_EXERCISE BRIEF_: Reproduce the data exactly. Omit no record.
──────────
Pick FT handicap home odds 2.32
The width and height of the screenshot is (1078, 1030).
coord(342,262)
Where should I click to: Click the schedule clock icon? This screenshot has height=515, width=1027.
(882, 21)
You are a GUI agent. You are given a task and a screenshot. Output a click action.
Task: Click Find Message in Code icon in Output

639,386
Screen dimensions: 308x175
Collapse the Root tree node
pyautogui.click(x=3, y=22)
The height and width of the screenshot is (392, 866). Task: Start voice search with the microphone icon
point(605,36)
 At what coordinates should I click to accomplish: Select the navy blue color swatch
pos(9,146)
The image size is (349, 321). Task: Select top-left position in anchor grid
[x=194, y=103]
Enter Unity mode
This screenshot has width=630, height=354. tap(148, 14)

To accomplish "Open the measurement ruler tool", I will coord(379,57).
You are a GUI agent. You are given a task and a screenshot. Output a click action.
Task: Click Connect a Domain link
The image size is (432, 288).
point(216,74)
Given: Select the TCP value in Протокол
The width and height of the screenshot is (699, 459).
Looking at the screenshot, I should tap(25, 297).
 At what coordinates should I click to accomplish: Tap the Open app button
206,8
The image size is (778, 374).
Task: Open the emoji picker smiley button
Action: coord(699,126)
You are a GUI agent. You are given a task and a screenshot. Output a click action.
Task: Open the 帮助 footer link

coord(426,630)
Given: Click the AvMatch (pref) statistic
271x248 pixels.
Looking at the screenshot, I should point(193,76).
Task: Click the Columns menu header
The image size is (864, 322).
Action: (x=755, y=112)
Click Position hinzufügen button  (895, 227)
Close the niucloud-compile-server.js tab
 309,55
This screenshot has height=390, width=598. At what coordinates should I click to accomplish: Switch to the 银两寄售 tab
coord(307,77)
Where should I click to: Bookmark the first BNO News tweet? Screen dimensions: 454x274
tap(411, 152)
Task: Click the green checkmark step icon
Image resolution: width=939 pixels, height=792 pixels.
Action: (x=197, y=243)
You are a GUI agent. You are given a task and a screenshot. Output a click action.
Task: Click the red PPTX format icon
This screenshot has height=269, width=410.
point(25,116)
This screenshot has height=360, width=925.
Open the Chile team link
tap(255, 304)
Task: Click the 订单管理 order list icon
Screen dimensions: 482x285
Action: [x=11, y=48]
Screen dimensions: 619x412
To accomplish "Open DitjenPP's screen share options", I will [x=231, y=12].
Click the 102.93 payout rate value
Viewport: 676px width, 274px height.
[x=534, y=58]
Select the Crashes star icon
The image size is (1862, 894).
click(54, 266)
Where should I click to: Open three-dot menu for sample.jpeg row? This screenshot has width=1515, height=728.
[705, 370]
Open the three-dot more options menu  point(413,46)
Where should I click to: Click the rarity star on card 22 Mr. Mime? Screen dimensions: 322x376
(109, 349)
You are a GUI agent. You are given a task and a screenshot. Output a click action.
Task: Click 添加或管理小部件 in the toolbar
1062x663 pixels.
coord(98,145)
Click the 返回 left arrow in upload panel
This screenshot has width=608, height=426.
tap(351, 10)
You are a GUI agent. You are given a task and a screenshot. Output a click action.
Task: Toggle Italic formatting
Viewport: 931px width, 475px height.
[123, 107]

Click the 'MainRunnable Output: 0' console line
──────────
_COMPLETED EXERCISE_:
Pick FT handicap home odds 2.32
The width and height of the screenshot is (1078, 1030).
coord(342,262)
Where should I click to: Click the schedule clock icon? This screenshot has height=515, width=1027.
(882, 21)
You are a GUI agent. You are given a task and a screenshot. Output a click action.
Task: Click Find Message in Code icon in Output

639,386
Screen dimensions: 308x175
Collapse the Root tree node
pyautogui.click(x=3, y=22)
The height and width of the screenshot is (392, 866). Task: Start voice search with the microphone icon
point(605,36)
 At what coordinates should I click to accomplish: Select the navy blue color swatch
pos(9,146)
The image size is (349, 321). Task: Select top-left position in anchor grid
[x=194, y=103]
Enter Unity mode
This screenshot has width=630, height=354. tap(148, 14)

To accomplish "Open the measurement ruler tool", I will coord(379,57).
You are a GUI agent. You are given a task and a screenshot. Output a click action.
Task: Click Connect a Domain link
The image size is (432, 288).
point(216,74)
Given: Select the TCP value in Протокол
The width and height of the screenshot is (699, 459).
Looking at the screenshot, I should tap(25, 297).
 At what coordinates should I click to accomplish: Tap the Open app button
206,8
The image size is (778, 374).
Task: Open the emoji picker smiley button
Action: coord(699,126)
You are a GUI agent. You are given a task and a screenshot. Output a click action.
Task: Open the 帮助 footer link

coord(426,630)
Given: Click the AvMatch (pref) statistic
271x248 pixels.
Looking at the screenshot, I should point(193,76).
Task: Click the Columns menu header
The image size is (864, 322).
Action: (x=755, y=112)
Click Position hinzufügen button  (895, 227)
Close the niucloud-compile-server.js tab
 309,55
This screenshot has height=390, width=598. At what coordinates should I click to accomplish: Switch to the 银两寄售 tab
coord(307,77)
Where should I click to: Bookmark the first BNO News tweet? Screen dimensions: 454x274
tap(411, 152)
Task: Click the green checkmark step icon
Image resolution: width=939 pixels, height=792 pixels.
Action: (x=197, y=243)
You are a GUI agent. You are given a task and a screenshot. Output a click action.
Task: Click the red PPTX format icon
This screenshot has height=269, width=410.
point(25,116)
This screenshot has height=360, width=925.
Open the Chile team link
tap(255, 304)
Task: Click the 订单管理 order list icon
Screen dimensions: 482x285
Action: [x=11, y=48]
Screen dimensions: 619x412
To accomplish "Open DitjenPP's screen share options", I will [x=231, y=12].
Click the 102.93 payout rate value
Viewport: 676px width, 274px height.
[x=534, y=58]
Select the Crashes star icon
The image size is (1862, 894).
click(54, 266)
Where should I click to: Open three-dot menu for sample.jpeg row? This screenshot has width=1515, height=728.
[705, 370]
Open the three-dot more options menu  point(413,46)
Where should I click to: Click the rarity star on card 22 Mr. Mime? Screen dimensions: 322x376
(109, 349)
You are a GUI agent. You are given a task and a screenshot. Output a click action.
Task: Click 添加或管理小部件 in the toolbar
1062x663 pixels.
coord(98,145)
Click the 返回 left arrow in upload panel
This screenshot has width=608, height=426.
tap(351, 10)
You are a GUI agent. You are given a task and a screenshot. Output a click action.
Task: Toggle Italic formatting
Viewport: 931px width, 475px height.
[123, 107]

Click the 'MainRunnable Output: 0' console line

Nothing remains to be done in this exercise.